# How many contacts do you have in your cell phone?



## MidnightBlu (Jun 11, 2006)

How many contacts do you have in your cell phone? Just out of curiosity. For me right now it's between 51-100.


----------



## mserychic (Oct 2, 2004)

33 - it's mostly for work and family.


----------



## redkit (Mar 14, 2006)

5 - friends and mom


----------



## glittergaze (May 4, 2005)

31


----------



## Null (Nov 6, 2003)

8.


----------



## elephant_girl (Dec 10, 2004)

I don't own a cell phone (cell phones have been known to kill people). But if I did my only contacts would be my parents and my sisters.


----------



## emptybottle (Jan 3, 2005)

umm, this is SAS... why would "over 100" even be a choice :lol 

i only have 8.


----------



## Noca (Jun 24, 2005)

6 maybe, 3 of those are from the same person, only cell and house phone.


----------



## Scrub-Zero (Feb 9, 2004)

don't have a cell phone.


----------



## eyeguess (Nov 30, 2003)

34

mostly work, family, and local takeout & pizza places


----------



## Gerard (Feb 3, 2004)

3 I think


----------



## leppardess (Nov 8, 2003)

I have 8. Home and cell to a few friends, a couple of pizza places...


----------



## LoneLioness (Nov 16, 2003)

I don't have a cell phone because no one likes me. But I'm gonna be as fake and all as possible from now on so it shouldn't be long.


----------



## Amocholes (Nov 5, 2003)

My phone is a company phone. My contacts include everyone in my plant that also has one. I seldom use it


----------



## SusanStorm (Oct 27, 2006)

I have 14,but its not many on that list I actually have contact with.


----------



## Lonelyguy (Nov 8, 2003)

I don't have a cell phone and I don't know who I would even call if I did.


----------



## dibilus (Dec 7, 2003)

I have 89, but no one calls me anymore. I never made a phone call to any of my friends. They were always the one calling me. Now they stopped for obvious reasons. Same with msn i have 120 contacts but they all stopped msg me because i never said 'hi' to them first. Everyone i meet lose contact with me after a few months because i never reciprocate, and they all begin to think i'm a snob.


----------



## Nyx (Nov 17, 2003)

3...I don't even know why I have a cell phone since I'm incapable of speaking.


----------



## Drella (Dec 4, 2004)

I only have my mother and father's numbers in my contact list. Someone at school exchanged numbers with me, so I also have that one listed, but it's not like we've called one another.


----------



## dez (Jun 25, 2005)

1 to 50? Try 1 to 5. :fall


----------



## UltraShy (Nov 8, 2003)

Zero -- I don't have a cell phone.


----------



## UltraShy (Nov 8, 2003)

Lonelyguy said:


> I don't have a cell phone and I don't know who I would even call if I did.


Hey, I gave you my phone number. If you had free night & weekend minutes you could call me. Aren't I at least worth free?

Actually, given how few SAS members take up my offer to call me, it seems I'm not popular even when FREE. I'm like trash -- folks won't even take me for nothing.

> _COLLECTED MATERIAL_

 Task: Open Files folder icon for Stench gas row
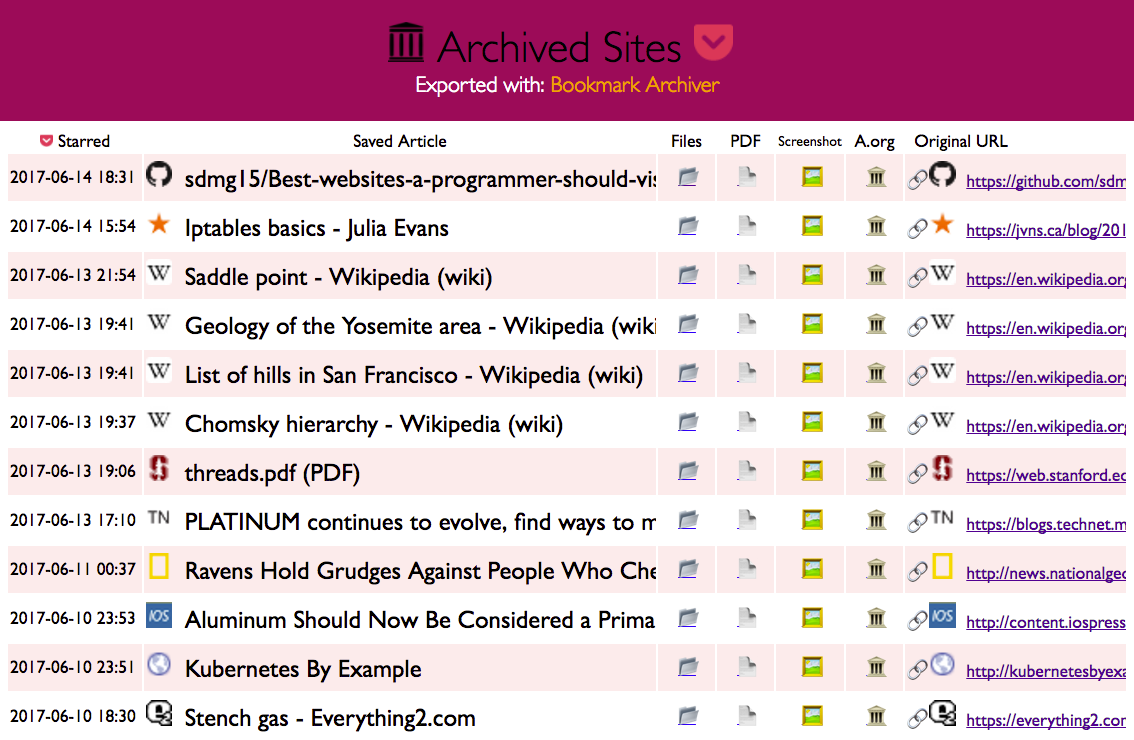coord(687,716)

> _WRITTEN EXERCISE_
Using the cell phone contacts thread, explain in one to three sentences why dibilus no longer hears from friends by phone or on MSN.

> _ANSWER TO THE PROBLEM_
dibilus never phoned any friends, who had always been the ones calling, and those calls have now stopped. The 120 MSN contacts likewise stopped messaging because dibilus never said "hi" to them first. In general, people lose contact after a few months because dibilus never reciprocates, and they come to think dibilus is a snob.